The mines "were Russian-made and are believed to have been procured from North Korea," said a Pentagon source who spoke on condition of anonymity. North Korea has been the leading supplier of arms to Iran since the start of the Iran-Iraq war nearly seven years ago..
A State Department official, also requesting anonymity, said the mines were laid in the approaches to Kuwait's main port of Al-Ahmadi "relatively recently. And the indications were that they had been placed there by Iran."
The mines were moored with weights to the sea bottom and were designed to float just beneath the surface and explode when struck, the Pentagon source said.
They were removed by an 18-member Explosive Ordnance Disposal team, operating from small craft, the defense source said. The craft are not counted among the six U.S. ships now operating in the gulf.

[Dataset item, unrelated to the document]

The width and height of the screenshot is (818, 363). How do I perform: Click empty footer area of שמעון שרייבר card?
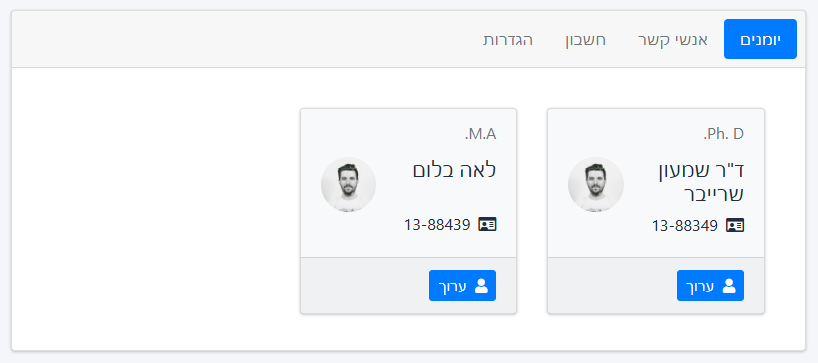click(612, 285)
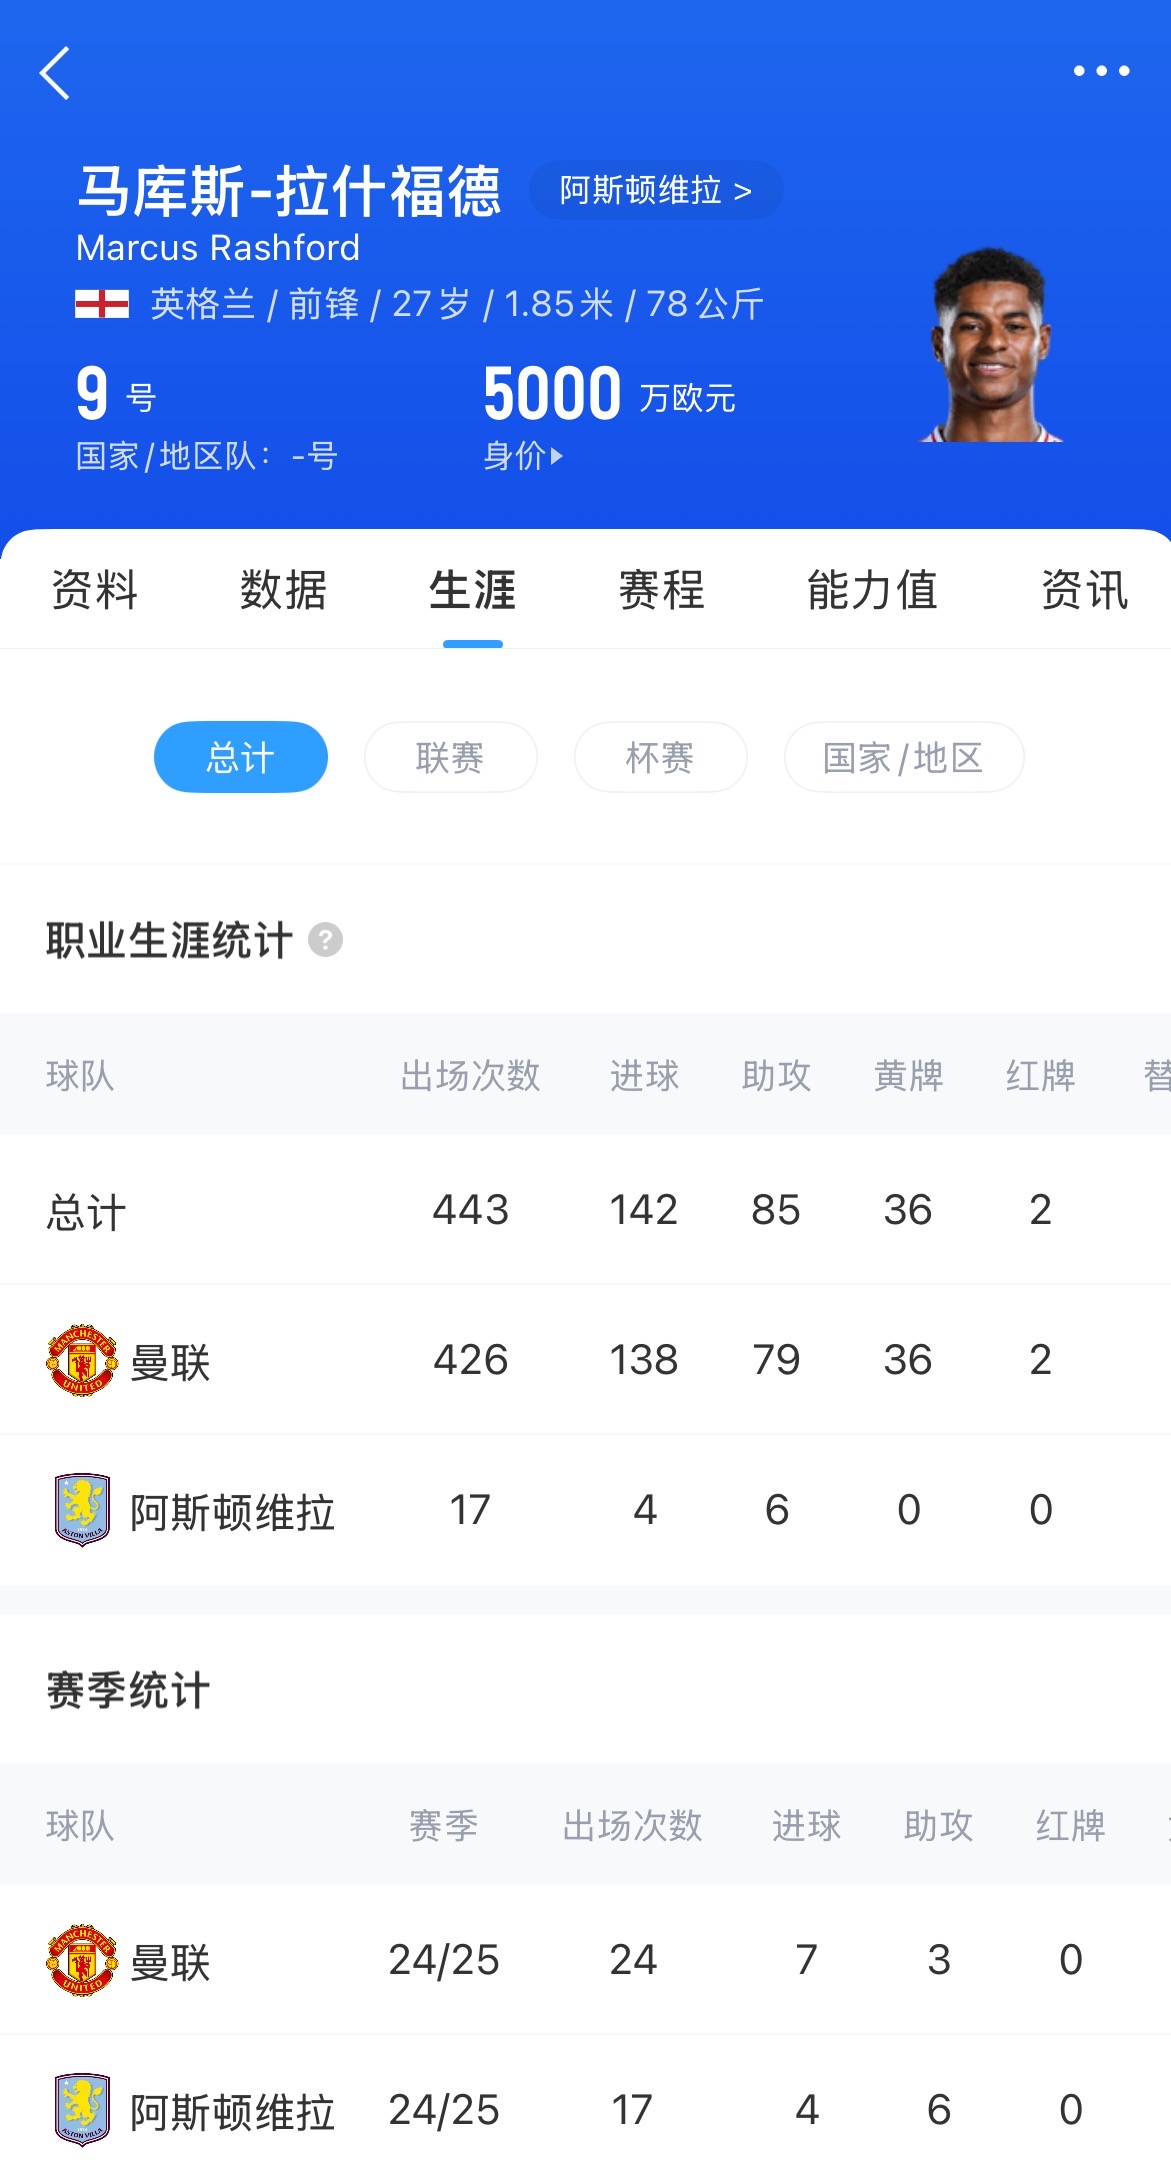1171x2175 pixels.
Task: Select the 杯赛 filter pill
Action: pyautogui.click(x=660, y=757)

The Pentagon plans to supplement the team with MH-53D helicopters capable of removing mines, defense sources said. They declined to say when the helicopters might leave. The mines were apparently dropped into the water from small boats, possibly fishing craft operating in the area, the sources said.

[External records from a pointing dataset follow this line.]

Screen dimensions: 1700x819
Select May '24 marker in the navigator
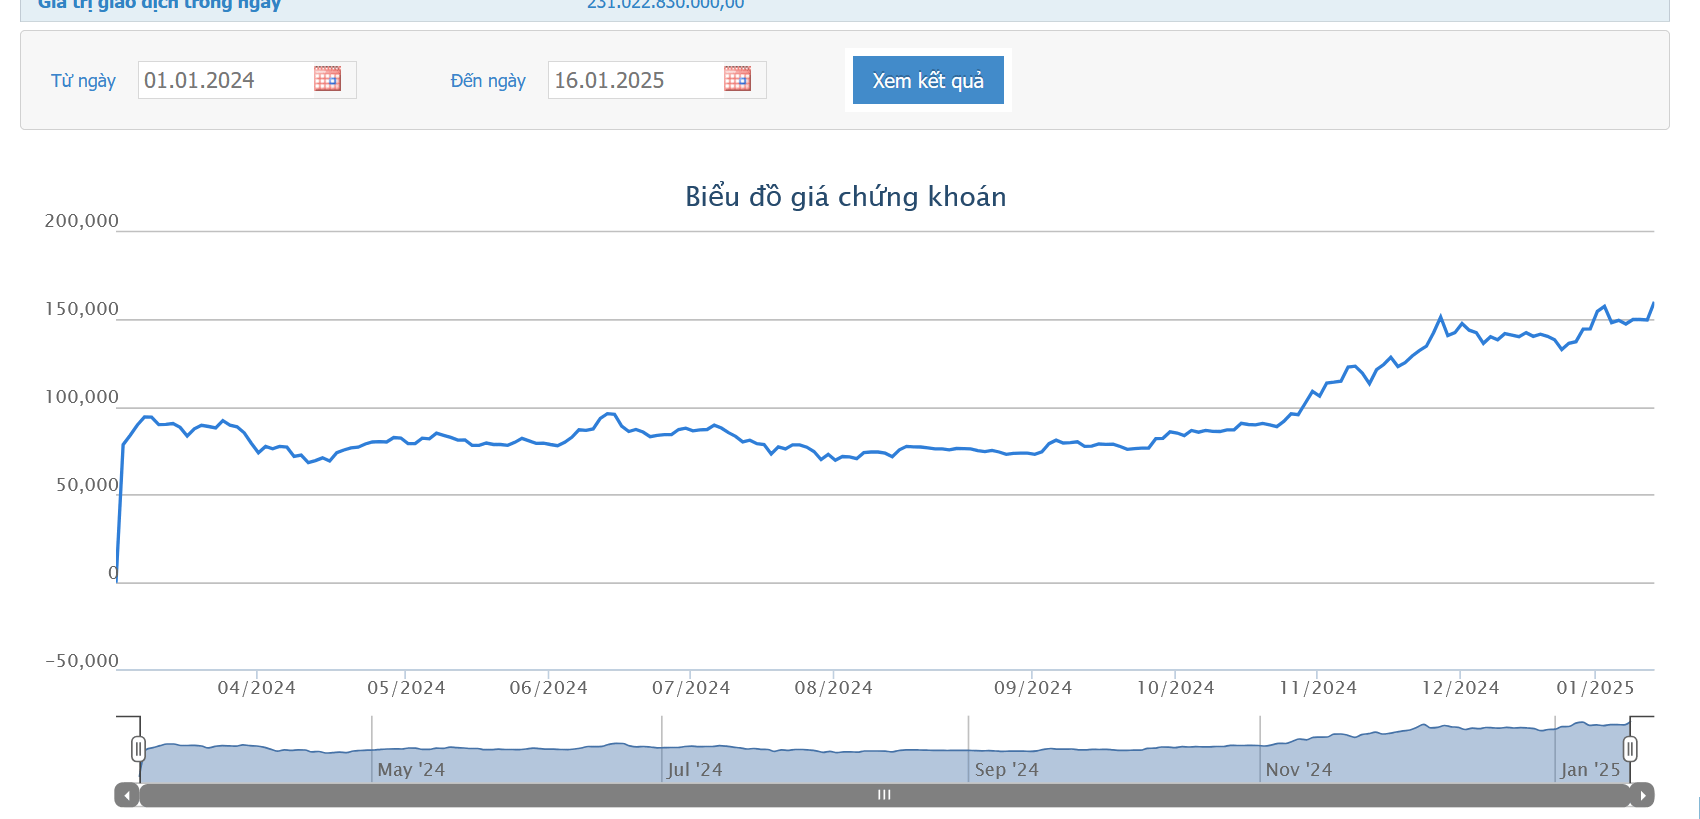(411, 770)
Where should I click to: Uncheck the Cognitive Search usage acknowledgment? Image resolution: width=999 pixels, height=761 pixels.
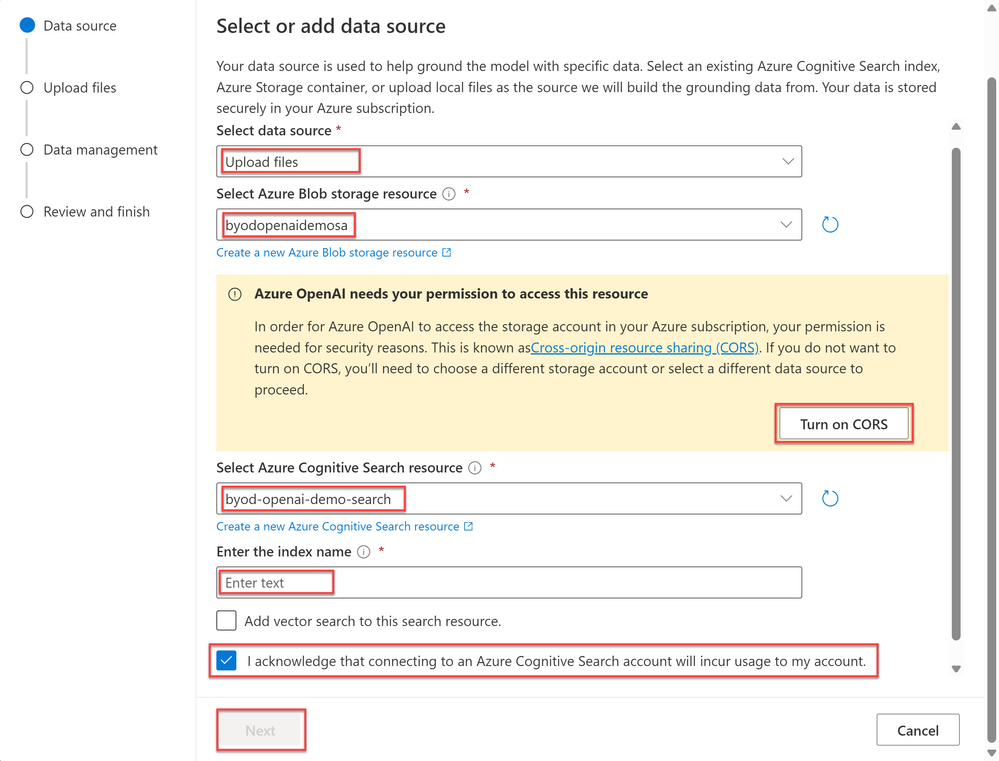(226, 661)
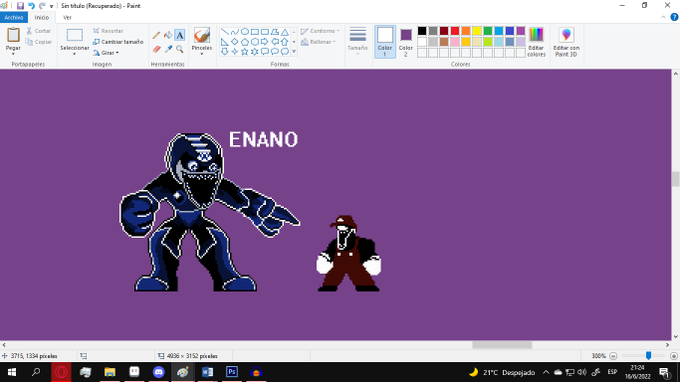Open the Archivo menu tab
The height and width of the screenshot is (382, 680).
pyautogui.click(x=14, y=17)
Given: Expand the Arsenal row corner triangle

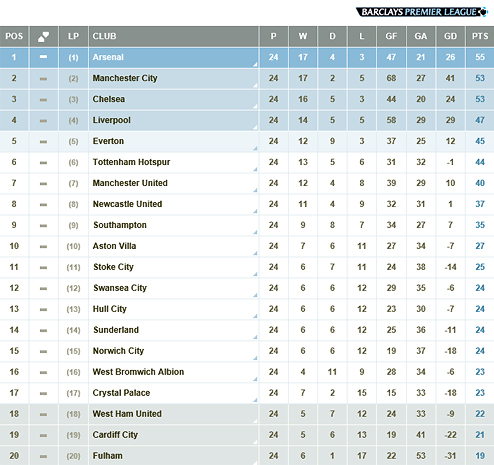Looking at the screenshot, I should coord(255,64).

Last week, Pentagon officials said they were not sure whether mines found in the harbor approaches had drifted from other parts of the gulf or had been planted there by Iran.
Field reports reaching Washington this week, however, said "the mines had not drifted there," the officials said.
President Reagan announced Tuesday he was overriding congressional opposition and going ahead with his plans to place 11 Kuwaiti tankers under the American flag and provide them with U.S. naval escorts in and out of the gulf.
Kuwait, although officially neutral in the Iran-Iraq war, has been giving Iraq money and allowing goods to be unloaded at Kuwaiti ports and transported to Iraq.